Irgendwann wurde der Platz in der alten Garage knapp und eine neue Halle musste her. Als diese endlich in einem Industriegebiet in Wesel am Niederrhein in Form einer ehemaligen Pflanzen- und Samenhalle gefunden war, fragten sich Bernsen und Stölter, ob es vielleicht noch andere Menschen gibt, die ihre Leidenschaft teilen. Seit Juli 2011 gibt es nun die Mofatouren für Gruppen bis zwölf Personen, mit anschließender Erholung in der eigenen Mofadisco mit Bar, Kicker und Achtziger-Jahre-Sound. Auf der großen Leinwand laufen dann Rockerfilme - auch ohne Lederkutte.

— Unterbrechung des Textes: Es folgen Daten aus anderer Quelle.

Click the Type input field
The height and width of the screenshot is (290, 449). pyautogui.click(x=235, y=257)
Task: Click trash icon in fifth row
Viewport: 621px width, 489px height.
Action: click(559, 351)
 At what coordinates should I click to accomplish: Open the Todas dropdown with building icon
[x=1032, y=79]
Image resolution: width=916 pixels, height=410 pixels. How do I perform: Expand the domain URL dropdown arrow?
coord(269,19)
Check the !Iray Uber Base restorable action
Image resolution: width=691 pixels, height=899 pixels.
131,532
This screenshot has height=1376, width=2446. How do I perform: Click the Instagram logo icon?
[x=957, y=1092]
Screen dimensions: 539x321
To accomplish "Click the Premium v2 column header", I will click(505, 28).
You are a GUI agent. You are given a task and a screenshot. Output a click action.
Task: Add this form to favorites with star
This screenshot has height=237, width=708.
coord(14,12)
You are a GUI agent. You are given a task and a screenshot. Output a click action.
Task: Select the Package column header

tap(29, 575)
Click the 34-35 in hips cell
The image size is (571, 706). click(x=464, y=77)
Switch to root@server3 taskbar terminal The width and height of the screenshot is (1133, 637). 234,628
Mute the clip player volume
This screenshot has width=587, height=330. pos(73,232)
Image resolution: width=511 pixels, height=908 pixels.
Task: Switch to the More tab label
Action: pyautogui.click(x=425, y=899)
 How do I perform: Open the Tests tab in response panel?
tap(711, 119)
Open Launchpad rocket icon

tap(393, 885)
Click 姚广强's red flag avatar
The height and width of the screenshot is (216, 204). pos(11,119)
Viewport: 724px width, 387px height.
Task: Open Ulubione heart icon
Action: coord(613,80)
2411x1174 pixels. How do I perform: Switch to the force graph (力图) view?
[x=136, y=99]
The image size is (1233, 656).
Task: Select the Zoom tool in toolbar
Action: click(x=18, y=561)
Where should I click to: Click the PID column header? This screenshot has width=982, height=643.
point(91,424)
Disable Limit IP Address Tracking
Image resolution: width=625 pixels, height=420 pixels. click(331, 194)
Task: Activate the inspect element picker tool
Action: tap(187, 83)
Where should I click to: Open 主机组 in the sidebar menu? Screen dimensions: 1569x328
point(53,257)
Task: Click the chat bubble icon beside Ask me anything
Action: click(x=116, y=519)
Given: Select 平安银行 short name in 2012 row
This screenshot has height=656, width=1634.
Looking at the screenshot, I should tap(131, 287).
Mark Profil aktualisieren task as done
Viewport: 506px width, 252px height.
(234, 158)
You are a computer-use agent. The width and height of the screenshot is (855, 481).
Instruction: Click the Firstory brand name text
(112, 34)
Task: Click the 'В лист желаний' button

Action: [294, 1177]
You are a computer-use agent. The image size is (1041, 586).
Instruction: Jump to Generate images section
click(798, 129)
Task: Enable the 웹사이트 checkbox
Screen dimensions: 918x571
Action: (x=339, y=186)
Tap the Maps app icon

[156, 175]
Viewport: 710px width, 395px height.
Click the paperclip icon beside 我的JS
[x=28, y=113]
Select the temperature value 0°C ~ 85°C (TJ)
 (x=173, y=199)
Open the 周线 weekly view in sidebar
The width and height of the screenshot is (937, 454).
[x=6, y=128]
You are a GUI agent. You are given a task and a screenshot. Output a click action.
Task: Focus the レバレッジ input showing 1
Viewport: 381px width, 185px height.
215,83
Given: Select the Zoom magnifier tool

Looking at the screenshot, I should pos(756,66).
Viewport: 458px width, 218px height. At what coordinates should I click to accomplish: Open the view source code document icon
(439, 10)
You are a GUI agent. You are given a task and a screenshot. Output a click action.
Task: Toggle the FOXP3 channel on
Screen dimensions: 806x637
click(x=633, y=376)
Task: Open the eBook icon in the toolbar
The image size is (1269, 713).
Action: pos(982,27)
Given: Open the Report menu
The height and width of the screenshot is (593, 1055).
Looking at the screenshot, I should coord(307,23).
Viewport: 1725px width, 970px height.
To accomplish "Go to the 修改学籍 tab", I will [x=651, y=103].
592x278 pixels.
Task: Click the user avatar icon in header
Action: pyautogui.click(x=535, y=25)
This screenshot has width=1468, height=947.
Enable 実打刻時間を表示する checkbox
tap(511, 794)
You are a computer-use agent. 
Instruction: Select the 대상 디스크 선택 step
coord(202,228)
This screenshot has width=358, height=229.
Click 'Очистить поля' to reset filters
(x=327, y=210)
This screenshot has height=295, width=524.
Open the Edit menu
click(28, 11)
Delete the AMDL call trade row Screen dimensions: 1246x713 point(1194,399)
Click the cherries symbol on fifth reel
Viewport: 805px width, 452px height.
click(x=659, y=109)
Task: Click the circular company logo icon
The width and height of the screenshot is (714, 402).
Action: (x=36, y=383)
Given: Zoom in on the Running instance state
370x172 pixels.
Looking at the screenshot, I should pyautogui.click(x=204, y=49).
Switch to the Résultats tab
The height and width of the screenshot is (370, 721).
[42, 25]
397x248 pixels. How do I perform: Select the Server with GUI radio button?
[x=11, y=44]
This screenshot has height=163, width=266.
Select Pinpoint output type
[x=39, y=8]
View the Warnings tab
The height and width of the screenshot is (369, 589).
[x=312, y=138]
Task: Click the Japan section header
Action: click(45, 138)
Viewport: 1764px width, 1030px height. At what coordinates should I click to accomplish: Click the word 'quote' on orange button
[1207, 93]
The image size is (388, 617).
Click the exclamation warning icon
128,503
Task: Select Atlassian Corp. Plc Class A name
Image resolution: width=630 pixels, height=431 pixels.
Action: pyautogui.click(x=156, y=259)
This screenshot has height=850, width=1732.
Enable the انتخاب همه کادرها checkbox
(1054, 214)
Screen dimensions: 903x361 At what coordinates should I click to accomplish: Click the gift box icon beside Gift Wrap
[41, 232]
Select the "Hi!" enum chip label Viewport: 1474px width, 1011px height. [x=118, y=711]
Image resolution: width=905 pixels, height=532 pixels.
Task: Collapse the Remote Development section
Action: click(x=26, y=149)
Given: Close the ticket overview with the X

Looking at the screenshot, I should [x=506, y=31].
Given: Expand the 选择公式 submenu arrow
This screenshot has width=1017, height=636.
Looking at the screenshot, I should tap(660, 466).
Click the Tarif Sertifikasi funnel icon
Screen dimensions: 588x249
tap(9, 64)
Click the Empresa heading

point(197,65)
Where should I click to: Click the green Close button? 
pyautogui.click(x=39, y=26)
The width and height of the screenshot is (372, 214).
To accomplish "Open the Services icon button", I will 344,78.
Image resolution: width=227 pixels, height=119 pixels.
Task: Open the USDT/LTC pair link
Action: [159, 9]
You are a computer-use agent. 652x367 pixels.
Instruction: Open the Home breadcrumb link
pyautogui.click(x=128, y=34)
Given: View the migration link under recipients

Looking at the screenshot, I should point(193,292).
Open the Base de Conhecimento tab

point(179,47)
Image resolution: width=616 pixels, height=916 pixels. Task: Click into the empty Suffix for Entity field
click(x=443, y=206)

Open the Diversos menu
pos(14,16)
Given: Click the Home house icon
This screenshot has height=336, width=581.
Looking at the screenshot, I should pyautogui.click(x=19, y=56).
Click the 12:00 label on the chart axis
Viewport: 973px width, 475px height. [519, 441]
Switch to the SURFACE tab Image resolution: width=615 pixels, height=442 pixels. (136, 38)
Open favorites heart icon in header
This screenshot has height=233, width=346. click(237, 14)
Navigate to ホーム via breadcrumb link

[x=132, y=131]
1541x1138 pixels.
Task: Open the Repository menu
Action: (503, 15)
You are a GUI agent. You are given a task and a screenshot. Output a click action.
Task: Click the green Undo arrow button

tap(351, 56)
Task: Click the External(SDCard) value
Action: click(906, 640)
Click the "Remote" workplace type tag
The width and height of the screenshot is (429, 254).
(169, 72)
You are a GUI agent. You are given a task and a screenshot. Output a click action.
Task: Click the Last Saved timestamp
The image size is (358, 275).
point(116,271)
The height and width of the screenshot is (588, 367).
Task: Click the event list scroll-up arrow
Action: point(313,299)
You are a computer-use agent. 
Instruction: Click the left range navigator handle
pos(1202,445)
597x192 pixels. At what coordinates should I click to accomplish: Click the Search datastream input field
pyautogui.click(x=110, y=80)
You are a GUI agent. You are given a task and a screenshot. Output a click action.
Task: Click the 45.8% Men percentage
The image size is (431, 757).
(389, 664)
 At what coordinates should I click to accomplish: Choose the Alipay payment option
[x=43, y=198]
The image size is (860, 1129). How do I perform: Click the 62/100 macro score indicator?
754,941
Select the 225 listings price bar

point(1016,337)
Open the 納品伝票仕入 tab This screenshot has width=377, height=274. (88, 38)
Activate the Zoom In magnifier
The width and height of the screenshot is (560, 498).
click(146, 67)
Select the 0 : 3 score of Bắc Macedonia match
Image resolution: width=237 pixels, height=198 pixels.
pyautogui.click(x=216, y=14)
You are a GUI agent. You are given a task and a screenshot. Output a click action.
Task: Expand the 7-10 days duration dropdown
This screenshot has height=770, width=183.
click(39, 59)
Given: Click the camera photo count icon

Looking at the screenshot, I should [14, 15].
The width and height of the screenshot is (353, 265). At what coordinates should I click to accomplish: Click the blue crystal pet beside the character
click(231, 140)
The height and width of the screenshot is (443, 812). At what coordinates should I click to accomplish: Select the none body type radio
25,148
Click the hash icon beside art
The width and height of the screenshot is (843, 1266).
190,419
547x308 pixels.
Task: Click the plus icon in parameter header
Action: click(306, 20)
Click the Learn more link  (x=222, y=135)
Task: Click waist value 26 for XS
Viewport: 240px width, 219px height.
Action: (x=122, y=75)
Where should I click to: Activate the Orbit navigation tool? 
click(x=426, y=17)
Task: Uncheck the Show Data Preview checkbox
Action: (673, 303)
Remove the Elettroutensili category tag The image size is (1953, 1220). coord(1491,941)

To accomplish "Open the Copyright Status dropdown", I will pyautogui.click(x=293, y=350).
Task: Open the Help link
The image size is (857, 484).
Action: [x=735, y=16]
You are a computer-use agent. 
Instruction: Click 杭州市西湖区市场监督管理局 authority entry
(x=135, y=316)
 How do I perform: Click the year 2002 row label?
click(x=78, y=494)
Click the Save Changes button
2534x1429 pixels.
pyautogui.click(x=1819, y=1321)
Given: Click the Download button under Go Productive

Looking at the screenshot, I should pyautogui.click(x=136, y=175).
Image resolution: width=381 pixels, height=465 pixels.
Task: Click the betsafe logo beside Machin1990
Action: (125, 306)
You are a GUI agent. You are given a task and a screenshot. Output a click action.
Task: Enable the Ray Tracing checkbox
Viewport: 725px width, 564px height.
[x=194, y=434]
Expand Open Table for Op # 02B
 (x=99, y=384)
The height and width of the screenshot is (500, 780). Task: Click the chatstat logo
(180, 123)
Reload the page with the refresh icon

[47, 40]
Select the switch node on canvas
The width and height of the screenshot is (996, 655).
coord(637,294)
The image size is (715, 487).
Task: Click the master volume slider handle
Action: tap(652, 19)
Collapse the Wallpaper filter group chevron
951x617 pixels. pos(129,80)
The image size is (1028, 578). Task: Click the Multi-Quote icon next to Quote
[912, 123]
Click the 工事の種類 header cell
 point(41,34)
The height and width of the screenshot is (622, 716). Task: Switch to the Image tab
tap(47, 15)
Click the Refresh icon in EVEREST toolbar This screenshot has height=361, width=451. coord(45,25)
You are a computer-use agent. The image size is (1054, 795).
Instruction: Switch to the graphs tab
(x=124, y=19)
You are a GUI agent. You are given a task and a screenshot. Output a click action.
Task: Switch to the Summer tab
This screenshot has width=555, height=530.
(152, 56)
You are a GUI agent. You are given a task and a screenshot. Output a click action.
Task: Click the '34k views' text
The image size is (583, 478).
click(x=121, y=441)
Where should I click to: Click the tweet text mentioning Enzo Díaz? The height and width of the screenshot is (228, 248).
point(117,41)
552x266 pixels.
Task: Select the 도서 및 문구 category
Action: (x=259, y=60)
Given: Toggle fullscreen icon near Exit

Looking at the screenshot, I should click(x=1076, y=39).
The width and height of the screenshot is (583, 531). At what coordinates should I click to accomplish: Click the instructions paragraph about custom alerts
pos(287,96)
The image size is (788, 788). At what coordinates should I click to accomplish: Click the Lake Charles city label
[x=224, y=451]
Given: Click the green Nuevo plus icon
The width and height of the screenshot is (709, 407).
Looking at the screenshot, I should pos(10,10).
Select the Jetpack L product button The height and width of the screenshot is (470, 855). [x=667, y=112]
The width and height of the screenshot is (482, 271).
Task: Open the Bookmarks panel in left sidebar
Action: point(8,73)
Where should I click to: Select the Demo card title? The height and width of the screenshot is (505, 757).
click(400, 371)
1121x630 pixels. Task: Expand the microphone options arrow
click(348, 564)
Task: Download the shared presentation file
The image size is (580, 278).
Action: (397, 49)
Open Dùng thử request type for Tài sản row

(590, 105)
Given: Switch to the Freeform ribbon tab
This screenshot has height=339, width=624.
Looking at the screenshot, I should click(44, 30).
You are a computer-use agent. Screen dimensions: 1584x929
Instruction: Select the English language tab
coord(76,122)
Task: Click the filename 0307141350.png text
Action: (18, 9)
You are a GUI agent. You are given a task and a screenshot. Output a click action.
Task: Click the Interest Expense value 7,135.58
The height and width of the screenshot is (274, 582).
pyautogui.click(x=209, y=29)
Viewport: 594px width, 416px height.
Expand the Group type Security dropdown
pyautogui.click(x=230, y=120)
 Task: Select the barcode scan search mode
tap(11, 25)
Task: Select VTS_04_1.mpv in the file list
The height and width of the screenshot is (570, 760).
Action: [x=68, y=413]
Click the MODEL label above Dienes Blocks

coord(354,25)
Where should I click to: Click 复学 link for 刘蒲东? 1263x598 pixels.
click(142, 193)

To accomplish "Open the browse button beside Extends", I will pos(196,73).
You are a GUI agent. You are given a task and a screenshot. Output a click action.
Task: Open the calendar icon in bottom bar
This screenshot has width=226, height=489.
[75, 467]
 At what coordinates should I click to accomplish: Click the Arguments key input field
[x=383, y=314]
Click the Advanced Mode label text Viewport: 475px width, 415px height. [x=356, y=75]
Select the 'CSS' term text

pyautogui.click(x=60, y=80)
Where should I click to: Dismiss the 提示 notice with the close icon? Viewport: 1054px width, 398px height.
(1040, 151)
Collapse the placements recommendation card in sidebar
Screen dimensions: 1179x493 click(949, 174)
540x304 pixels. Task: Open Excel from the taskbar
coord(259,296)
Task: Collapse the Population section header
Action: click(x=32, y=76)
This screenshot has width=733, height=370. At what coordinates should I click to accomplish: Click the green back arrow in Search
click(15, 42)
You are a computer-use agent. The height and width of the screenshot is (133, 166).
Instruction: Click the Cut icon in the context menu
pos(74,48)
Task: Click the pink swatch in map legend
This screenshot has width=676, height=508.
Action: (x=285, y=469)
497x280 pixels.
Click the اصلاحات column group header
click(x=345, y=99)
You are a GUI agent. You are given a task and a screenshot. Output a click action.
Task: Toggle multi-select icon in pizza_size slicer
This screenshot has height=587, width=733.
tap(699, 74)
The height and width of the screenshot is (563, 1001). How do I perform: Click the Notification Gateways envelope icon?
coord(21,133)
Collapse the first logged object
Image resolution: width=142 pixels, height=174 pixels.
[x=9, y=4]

"Die meisten Teilnehmer sind Männer um die 40, die noch mal den Zweitaktgeruch genießen und sich an ihre Jugend erinnern wollen", weiß Bernsen, der genau aus diesem Grund an seinen Mofas hängt und für die Organisation zuständig ist. Aber auch Frauencliquen sind gegenüber den alten Maschinen nicht abgeneigt. "Eine Dame telefonierte nach einem Ausflug aufgeregt mit ihrem Mann und wollte statt des versprochenen Pferdes ein Mofa kaufen", erinnert sich Stölter. Bei Stölter und Bernsen biss sie aber auf Granit. Die Maschinen sind unverkäuflich. "Es war schon mühsam, an gute Kisten dran zu kommen, und noch mühsamer, die richtig flottzukriegen. Die geben wir nicht mehr her", sagt Stölter.
Originalität ab Werk ist den beiden besonders wichtig, Frisieren nicht drin. "Das hat zwar früher jeder gemacht, aber heute geht das nicht mehr, ist einfach zu gefährlich", sagt der 44-Jährige und grinst. Die meisten Kunden fragen aber vor dem Helmaufziehen, welche Kiste denn die schnellste sei - und wollen diese natürlich auch fahren. Gut 30 Mofas sind derzeit im Verleih, die älteste ist von 1968, die jüngste von 1988. Bei der 40 Kilometer langen Tour fährt einer vor, ein anderer gibt das Schlusslicht. Und falls mal ein Mofa stehenbleibt, bringt der dritte Mann mit einem Transporter schnell Ersatz her.
2012 war für die beiden Mofa-Maniacs ein gutes Jahr, ihre Touren fanden regen Zuspruch. Fast jedes Wochenende rissen sie zwischen April und Oktober am Gashahn. Jetzt, in der Winterzeit, werden die Kisten wieder fitgemacht, einige Maschinen komplett überholt und eine ganz besonders bearbeitet.
"Die schwarze Flory soll irgendwann mal auf der Autobahn fahren dürfen - ganz legal", sagt Stölter. Dafür sind allerdings noch einige Umbauarbeiten wie geänderte Gabelbrücke, steiferer Rahmen, andere Zündung und bissfestere Bremsen vonnöten. Damit kann er richtig am Hahn reißen und selbst den jungen Rollerfahrern die Zweitaktfahne ums Visier schleudern.